Connectivity was the number one operational complaint across our fleet. Vessels had unreliable cell-only connections or no internet access at all. Crews carried personal phones with cell service but couldn't access a single business system from the vessel. Shore-side offices in locations like Puerto Rico relied on wireless ISPs with zero backup. When the connection dropped, the operation went dark.
If you're a maritime IT leader evaluating Starlink, here's what I learned deploying 41 units across vessels and offices, replacing VSAT entirely, and building an enterprise-grade failover architecture on the water.
Start with a Proof of Concept, Not a Rollout
We didn't go fleet-wide on day one. I ran a proof of concept at our California offices first. This was intentional. Testing on a shore-side facility let us evaluate Starlink's performance, reliability, and integration characteristics without the added complexity of a moving vessel.
The POC confirmed what we needed to know: the service was viable for our use case. But it also revealed integration details that would have been painful to discover mid-rollout. The lesson: never skip the POC, even when the technology looks like an obvious win.

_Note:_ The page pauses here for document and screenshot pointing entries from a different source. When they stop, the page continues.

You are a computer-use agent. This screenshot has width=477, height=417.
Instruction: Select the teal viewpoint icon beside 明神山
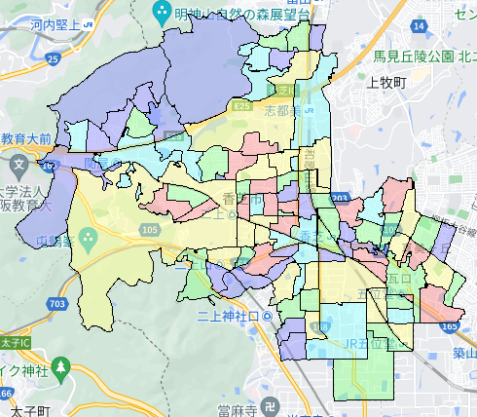point(161,13)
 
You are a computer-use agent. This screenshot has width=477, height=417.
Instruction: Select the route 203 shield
point(339,199)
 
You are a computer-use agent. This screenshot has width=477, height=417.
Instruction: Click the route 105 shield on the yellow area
point(150,228)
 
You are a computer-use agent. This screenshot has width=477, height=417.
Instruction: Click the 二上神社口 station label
point(230,318)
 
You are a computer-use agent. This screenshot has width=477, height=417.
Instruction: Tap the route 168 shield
point(52,167)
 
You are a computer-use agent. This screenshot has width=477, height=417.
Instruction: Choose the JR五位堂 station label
point(346,343)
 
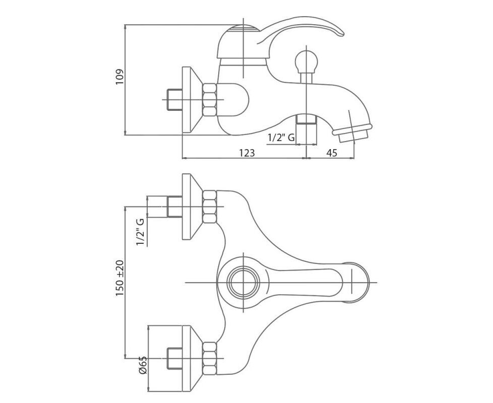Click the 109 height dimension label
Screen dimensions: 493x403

Enterprise-Grade Means Failover
Starlink alone isn't an enterprise solution. It's a connectivity source. The enterprise part is what you build around it.
I spec'd and selected Cradlepoint routers and modems for active/active smart WAN failover. Not active/passive where one connection sits idle until the primary fails. Active/active, where both connections carry traffic simultaneously and either can absorb the full load if the other drops. On a vessel, where connectivity conditions change constantly, active/active is the difference between a blip and an outage.
The architecture: Starlink as the primary high-bandwidth link, cellular as the failover and secondary path. Smart WAN policies route traffic based on application priority, available bandwidth, and link health. Business-critical applications get routed to the most reliable path. Guest WiFi fills in around it.
Negotiate Before You Scale
When you're deploying 41 units across a fleet, you're not a retail customer anymore. I negotiated a $500 per-unit cost reduction on the Cradlepoint hardware before we scaled. On 41 units, that's meaningful savings. The vendor relationship matters here. If you're buying at volume, talk pricing before you order, not after.
Deploy It Yourself (At Least Some of It)
I performed many of the installations personally and oversaw the remaining deployments across my team. There's a reason for that. When the person designing the architecture is also the one installing it on the first vessels, you catch problems that drawings miss. Mounting positions that look good on paper but don't account for cable runs. Antenna placements that are technically correct but operationally impractical. The gap between design and reality closes fastest when you close it yourself.
The Results
Vessels went from no usable connectivity to near-complete coverage on the water. For the first time, we could run domain-joined business applications, provide guest WiFi, and enable operational monitoring systems from the vessel. VSAT was phased out entirely. The systems that used to require satellite uplinks at a fraction of the performance were replaced by Starlink at better speeds, better reliability, and lower ongoing cost.
Shore-side offices with unreliable connectivity got the same treatment. The same Starlink plus Cradlepoint architecture, the same failover design, the same result: reliable connectivity where it didn't exist before.
What I'd Tell Another Maritime IT Leader
Don't treat Starlink as a plug-and-play solution. It's a connectivity source that needs enterprise-grade routing, failover, and policy management wrapped around it. The dish is the easy part.
Plan for the vessel environment. Moving platforms, vibration, salt air, limited physical access for maintenance. Your hardware selection and mounting approach need to account for all of it.
Active/active beats active/passive on the water. Connectivity conditions change constantly when you're moving. A failover architecture that requires detecting failure before switching is too slow. Active/active eliminates that gap.
Do the POC. Even if you're confident. Even if the use case seems obvious. The details you catch in a controlled test save you weeks of troubleshooting at scale.
Negotiate at volume. If you're deploying more than 10 units, you have leverage. Use it.
Maritime connectivity has been the hardest problem in fleet IT for years. Starlink changed what's possible. But the technology is only as good as the architecture you build around it and the team that executes the deployment.